BEGIN Excerpt provided

# The Burpee is "corporal punishment"



## goon175 (Sep 16, 2013)

This SWAT team has some pretty weak sauce....

http://callthecops.net/police-union-declares-burpee-corporal-punishment/


----------



## 0699 (Sep 16, 2013)

Had me going for a minute there...

Bastard.


----------



## racing_kitty (Sep 16, 2013)

One word for the aggrieved: P-U-crooked letter-crooked letter-Y. 

No, seriously...  Doing it the way he did opened him up for the charge, but that's what you get when nobody gets their asses beat as kids.

ETA: I've been trolled.  Hardcore.  Trolled.  Good one!


----------



## policemedic (Sep 16, 2013)

Nice one.


----------



## 8654Maine (Sep 16, 2013)

Nice.  Almost had me there, too.
I've added the Short Card to my workout.  Have my kids, ages 8, 10, & 13 doing it with me, burpees (with star jump) and all.


----------



## x SF med (Sep 16, 2013)

Goon1...  Goon... Goon...   I'm still pondering hate for that....  the cop onion...  you =bastige... :wall::wall:


----------



## goon175 (Sep 16, 2013)

I fucking love satire...


----------



## x SF med (Sep 16, 2013)

I will not use my mod powers for evil, I will not use my mod powers for evil...  I will not edit goon's post... nope not gonna do it....


----------



## pardus (Sep 17, 2013)

I fell for it.

Sadly, this kind of thing is becoming real.
Also, any leader who uses mass punishment is generally weak and lazy.


----------



## RustyShackleford (Sep 17, 2013)

Read the comments following that article!


----------

END Excerpt provided
BEGIN Records

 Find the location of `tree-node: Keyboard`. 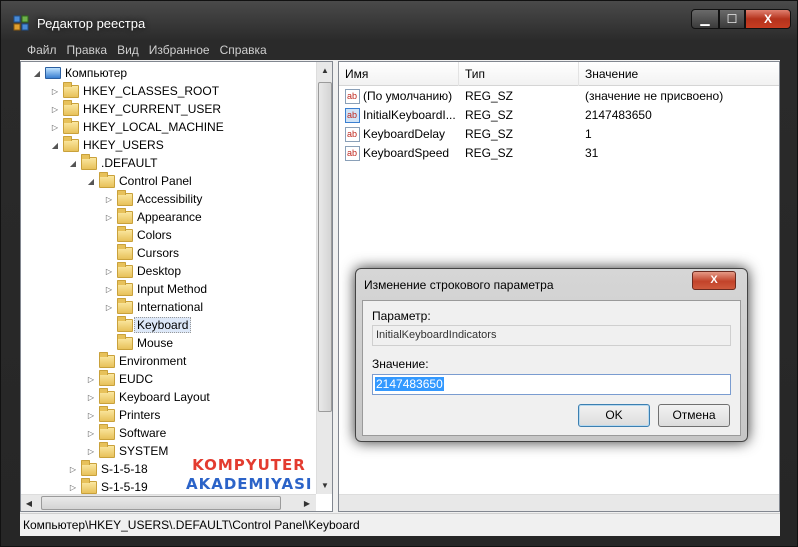

tree-node: Keyboard is located at coordinates (148, 324).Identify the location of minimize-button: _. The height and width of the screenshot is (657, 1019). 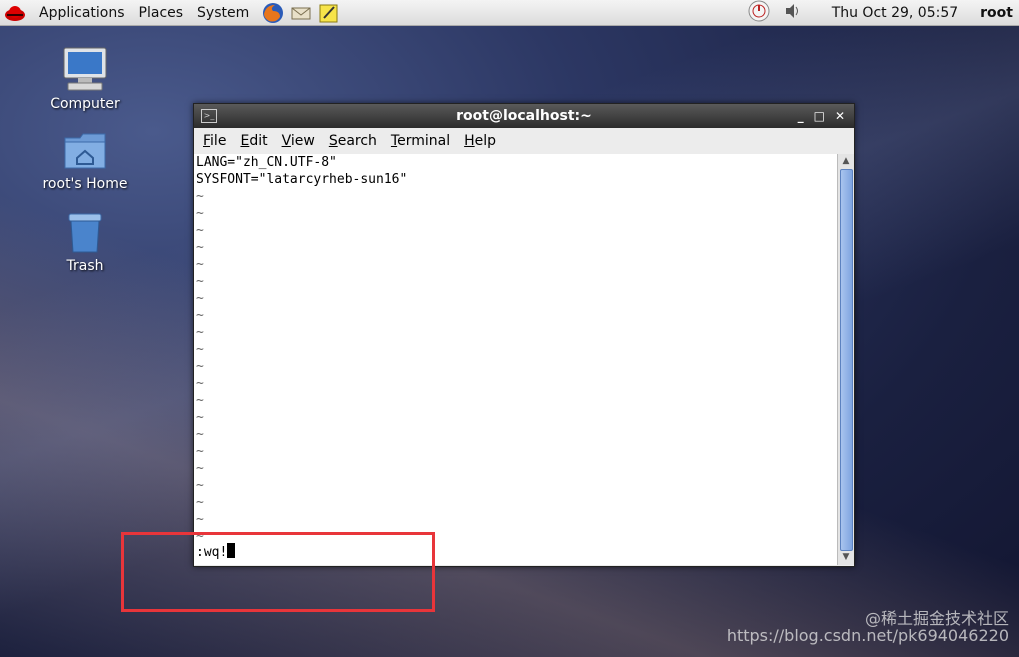
(801, 116).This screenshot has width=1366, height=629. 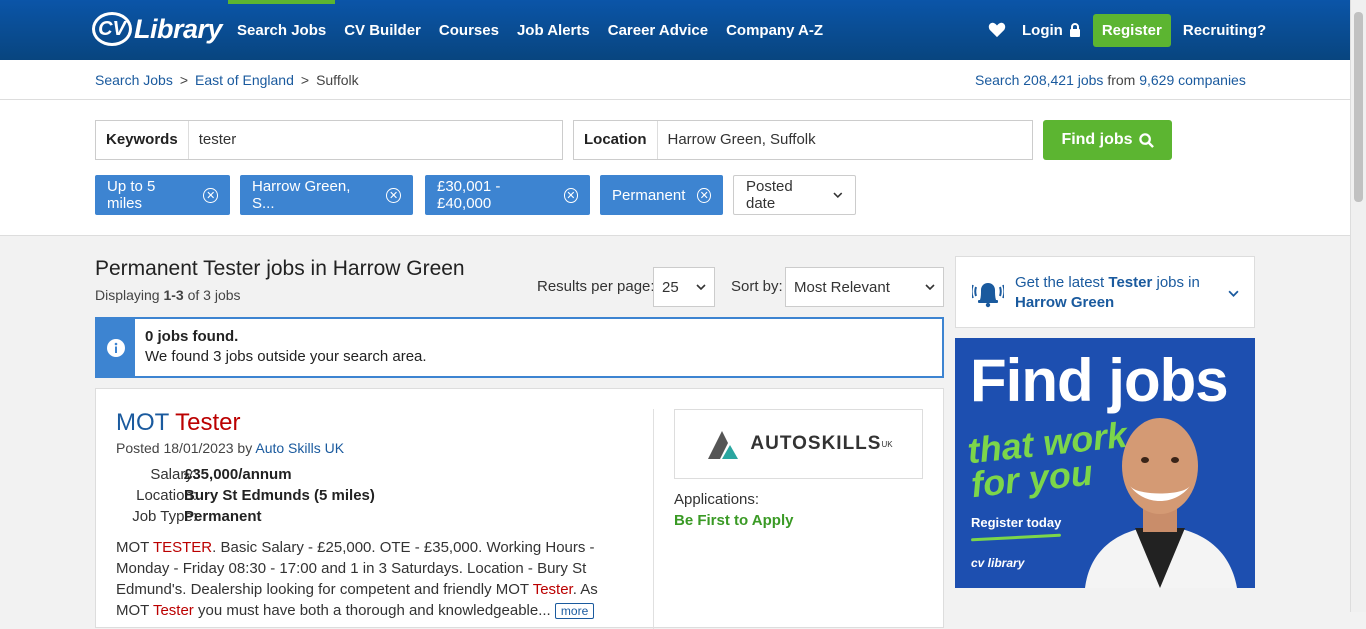 What do you see at coordinates (282, 30) in the screenshot?
I see `nav-search-jobs: Search Jobs` at bounding box center [282, 30].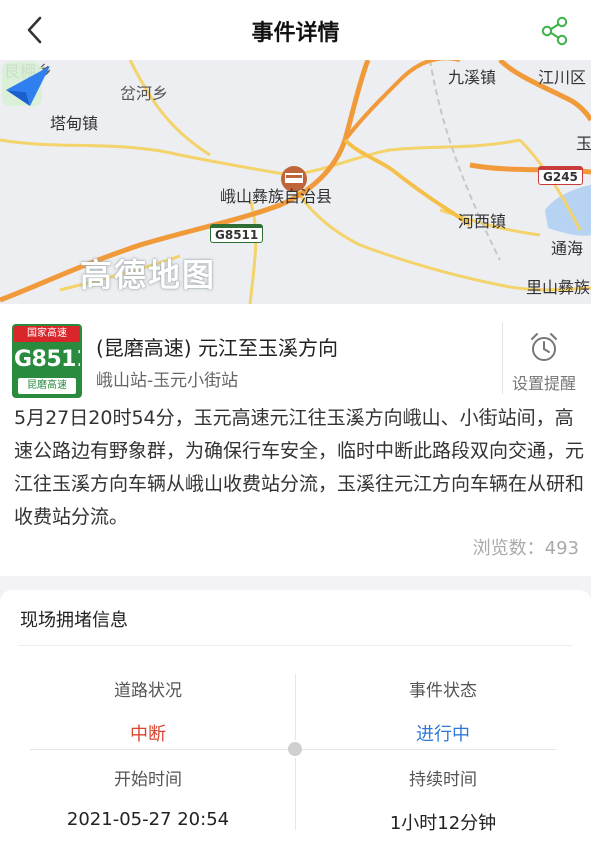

END Records

■ **Problems to work on**
A. In the forum thread about the burpee, what ages are the kids that 8654Maine has doing the workout?
B. Reproduce the stretch of the burpee forum thread from "I fell for it." through "RustyShackleford (Sep 17, 2013)".

■ **Outputs by task**
A. 8, 10, and 13.

B.
I fell for it.

Sadly, this kind of thing is becoming real.
Also, any leader who uses mass punishment is generally weak and lazy.


----------



## RustyShackleford (Sep 17, 2013)